PLASTIDUL-SEELEN, UND BEWUSSTE NERVEN-ZELLEN.

Aber man kann niemals das Ende solcher Wunder bei Haeckel und seiner Schule absehen, die von den Occultisten und Theosophen mit vollem Recht als materialistische Landstreicher betrachtet werden können, welche metaphysischen Privatgrund betreten. Nicht zufrieden mit der Vaterschaft betreffs des Bathybius (Haeckelii), erfindet man jetzt „Plastidul-Seelen“ und “Atom-Seelen“ [30] auf der Grundlage rein blinder mechanischer Kräfte der Materie. Wir werden folgendermaßen belehrt:

Die Entwicklungslehre des Seelenlebens zeigt uns, wie dasselbe von der niederen Stufe der einfachen Zellseele durch eine erstaunliche Reihe von allmählichen Entwicklungsstufen sich bis zur Menschenseele emporgearbeitet hat. [31]

„Erstaunlich“ fürwahr - so wie diese wilde Spekulation auf das „Bewußtsein“ der „Nervenzellen“ begründet wird. Denn wie er uns sagt:

So wenig wr heute auch im stande sind, das Wesen des Bewußtseins völlig zu erklären, [32] so läßt doch die vergleichende und genetische Betrachtung des Bewußtseins klar erkennen, daß dasselbe nur eine höhere und zusammengesetzte Funktion der Nervenzellen ist. [33]

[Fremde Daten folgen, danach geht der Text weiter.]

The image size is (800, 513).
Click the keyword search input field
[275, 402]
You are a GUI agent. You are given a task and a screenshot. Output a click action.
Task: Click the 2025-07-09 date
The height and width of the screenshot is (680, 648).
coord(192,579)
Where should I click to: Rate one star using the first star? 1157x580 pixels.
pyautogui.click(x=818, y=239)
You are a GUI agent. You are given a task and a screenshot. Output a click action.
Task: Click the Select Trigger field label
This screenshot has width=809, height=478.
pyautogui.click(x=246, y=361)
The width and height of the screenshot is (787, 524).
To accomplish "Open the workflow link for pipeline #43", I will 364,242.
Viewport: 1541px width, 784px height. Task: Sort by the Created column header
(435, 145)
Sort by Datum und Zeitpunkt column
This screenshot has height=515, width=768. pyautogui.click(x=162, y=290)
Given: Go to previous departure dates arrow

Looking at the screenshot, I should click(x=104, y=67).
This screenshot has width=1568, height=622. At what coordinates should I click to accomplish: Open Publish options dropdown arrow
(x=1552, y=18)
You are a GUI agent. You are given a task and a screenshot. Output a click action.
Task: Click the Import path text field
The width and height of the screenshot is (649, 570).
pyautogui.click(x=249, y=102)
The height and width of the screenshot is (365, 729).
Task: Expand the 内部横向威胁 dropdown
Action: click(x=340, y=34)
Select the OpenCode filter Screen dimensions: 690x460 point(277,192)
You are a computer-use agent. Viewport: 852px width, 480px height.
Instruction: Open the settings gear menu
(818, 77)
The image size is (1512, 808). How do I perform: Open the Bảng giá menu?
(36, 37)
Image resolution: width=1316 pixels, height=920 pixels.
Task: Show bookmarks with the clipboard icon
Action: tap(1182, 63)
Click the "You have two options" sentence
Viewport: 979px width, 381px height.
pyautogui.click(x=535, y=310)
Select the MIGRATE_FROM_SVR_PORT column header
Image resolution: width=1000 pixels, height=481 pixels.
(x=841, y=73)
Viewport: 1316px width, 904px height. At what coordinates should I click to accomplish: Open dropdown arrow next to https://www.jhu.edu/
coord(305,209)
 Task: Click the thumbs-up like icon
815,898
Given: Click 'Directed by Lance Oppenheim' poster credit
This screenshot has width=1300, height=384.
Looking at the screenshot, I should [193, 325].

Herrn Herbert Spencers Sang vom Bewußtsein - ist ausgesungen, wie es scheint, und kann hinfort in der Rumpelkammer veralteter Spekulationen sicher verwahrt werden. Wo aber werden Haeckels „zusammengesetzte Funktionen“ seiner wissenschaftlichen „Nervenzellen“ diesen landen lassen? Neuerdings gerade bei den occulten und mystischen Lehren der Kabbalah über die Herabkunft der Seelen als bewußter und unbewußter Atome; bei der pythagoräischen Monade und den Monaden des Leibnitz, und den „Göttern, Monaden und Atomen“ unserer esoterischen Lehre; [34] bei dem toten Buchstaben der occulten Lehren, der Amateur-Kabbalisten und Professoren der zeremoniellen Magie überlassen ist. Denn folgendes sagt er zur Erklärung seiner neugeprägten Terminologie:
Plastidul-Seele. Die „Plastidule“ oder Protoplasma-Moleküle, die kleinsten gleichartigen Teile des Protoplasma, sind nach unserer Plastiden-Theorie als die aktiven Faktoren aller Lebensthätigkeiten zu betrachten. Die Plastidul-Seele unterscheidet sich von der anorganischen Molekül-Seele durch den Besitz des Gedächtnisses. [35]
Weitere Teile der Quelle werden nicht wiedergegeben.